PAT A1138 Postorder Traversal (25 分)

Description:

Suppose that all the keys in a binary tree are distinct positive integers. Given the preorder and inorder traversal sequences, you are supposed to output the first number of the postorder traversal sequence of the corresponding binary tree.

Input Specification:

Each input file contains one test case. For each case, the first line gives a positive integer N (≤ 50,000), the total number of nodes in the binary tree. The second line gives the preorder sequence and the third line gives the inorder sequence.
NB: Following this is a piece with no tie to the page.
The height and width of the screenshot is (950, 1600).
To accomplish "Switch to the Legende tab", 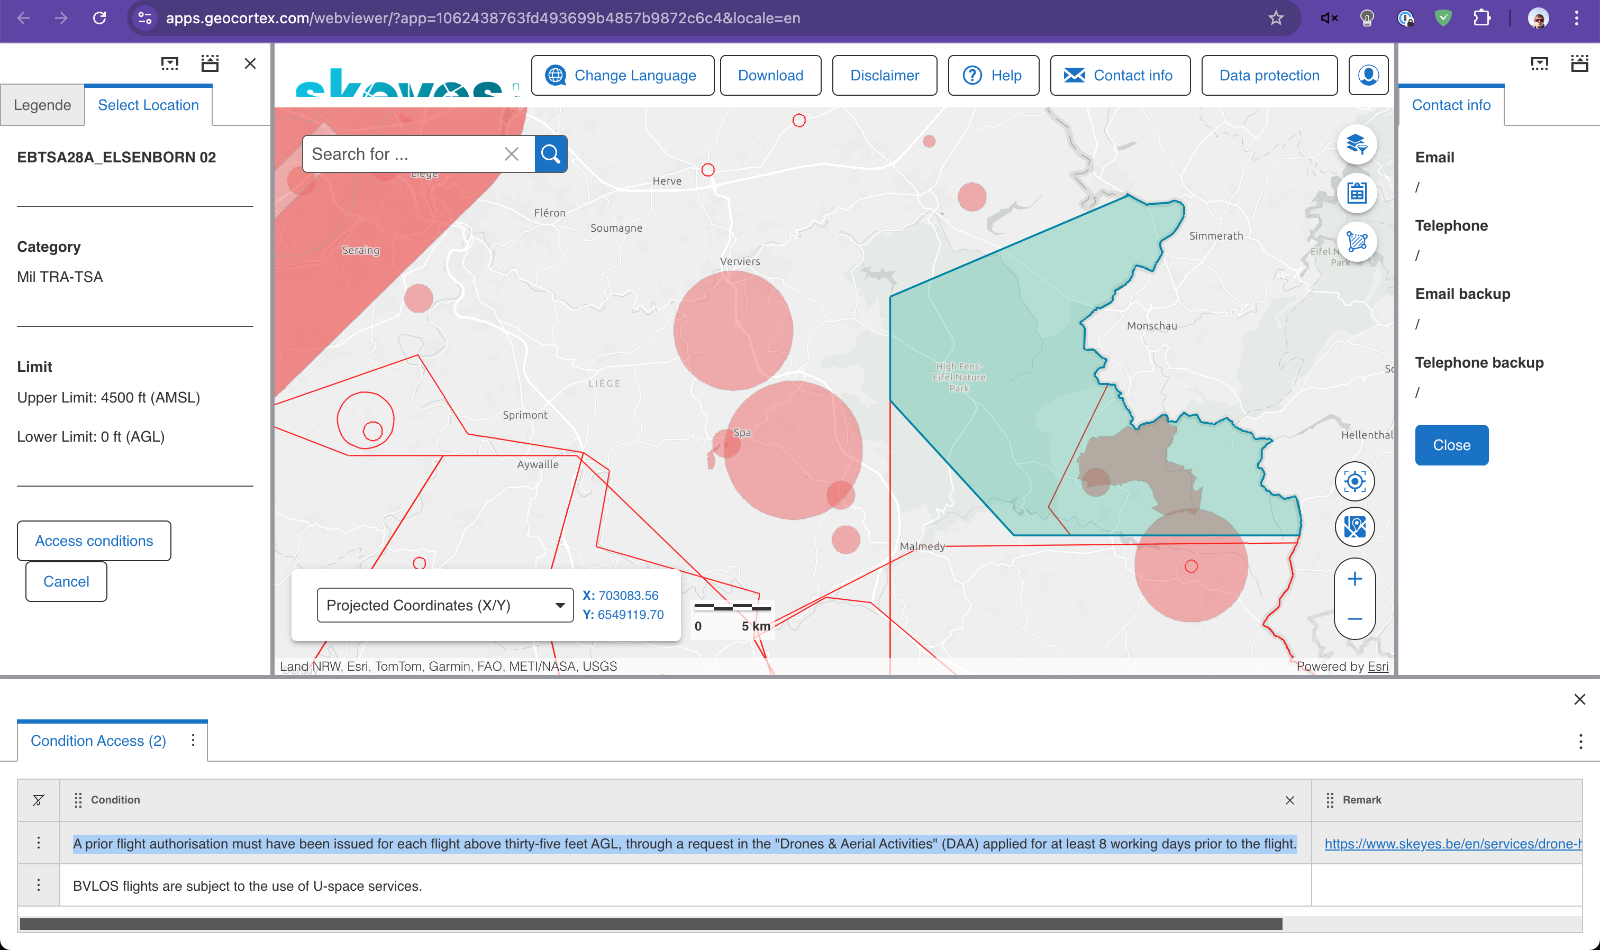I will click(x=42, y=105).
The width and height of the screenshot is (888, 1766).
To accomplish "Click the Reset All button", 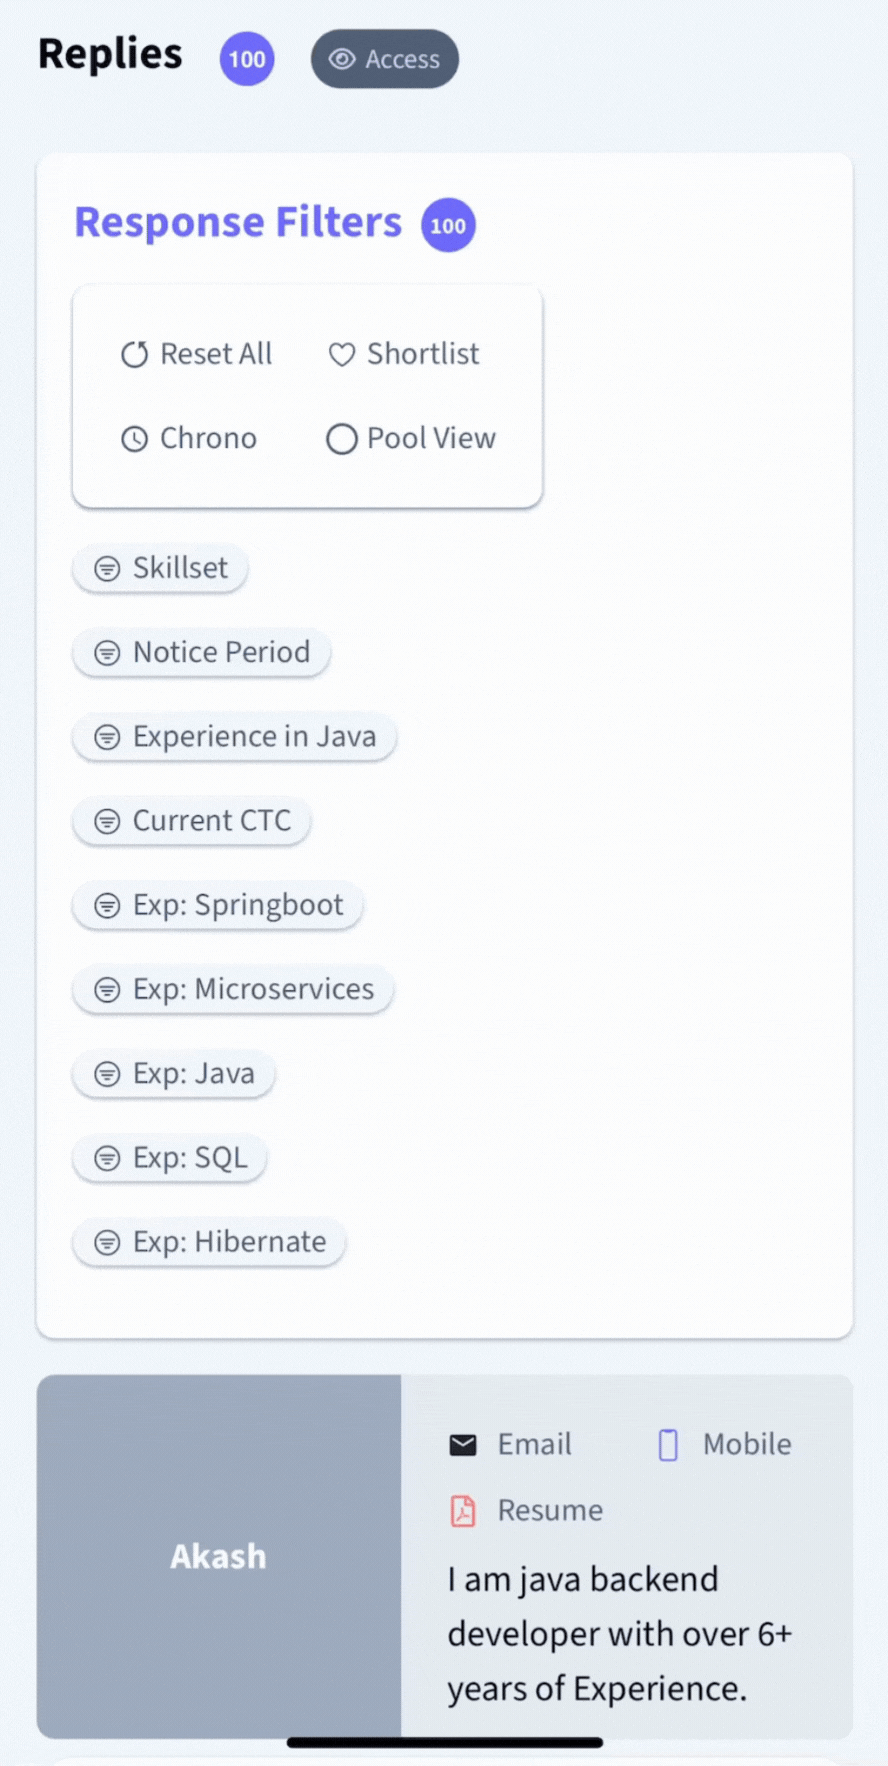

All the numbers in a line are separated by a space.

Output Specification:

For each test case, print in one line the first number of the postorder traversal sequence of the corresponding binary tree.

Sample Input:

7
1 2 3 4 5 6 7
2 3 1 5 4 7 6

Sample Output:

3

Keys:

• 二叉树的遍历

Attention:

• 建树的过程实质上也是遍历二叉树的过程

Code:

/*
Data: 2019-05-26 20:53:20
Problem: PAT_A1138#Postorder Traversal
AC: 16:20

题目大意：
假设二叉树中各个结点权值不同且为正；
给出先序和中序遍历，求后序遍历中的第一个结点
*/

#include<cstdio>
const int M=1e5;
int pre[M],in[M],f=1;

void Travel(int preL, int preR, int inL, int inR)
{
    if(preL > preR)
        return;
    int k;
    for(k=inL; k<=inR; k++)
        if(in[k]==pre[preL])
            break;
    int numLeft = k-inL;
    Travel(preL+1, preL+numLeft, inL,k-1);
    Travel(preL+numLeft+1, preR, k+1,inR);
    if(f){
        printf("%d\n", in[k]);f=0;
    }
}

int main()
{
#ifdef    ONLINE_JUDGE
#else
    freopen("Test.txt", "r", stdin);
#endif

    int n;
    scanf("%d", &n);
    for(int i=0; i<n; i++)
        scanf("%d", &pre[i]);
    for(int i=0; i<n; i++)
        scanf("%d", &in[i]);
    Travel(0,n-1,0,n-1);

    return 0;
}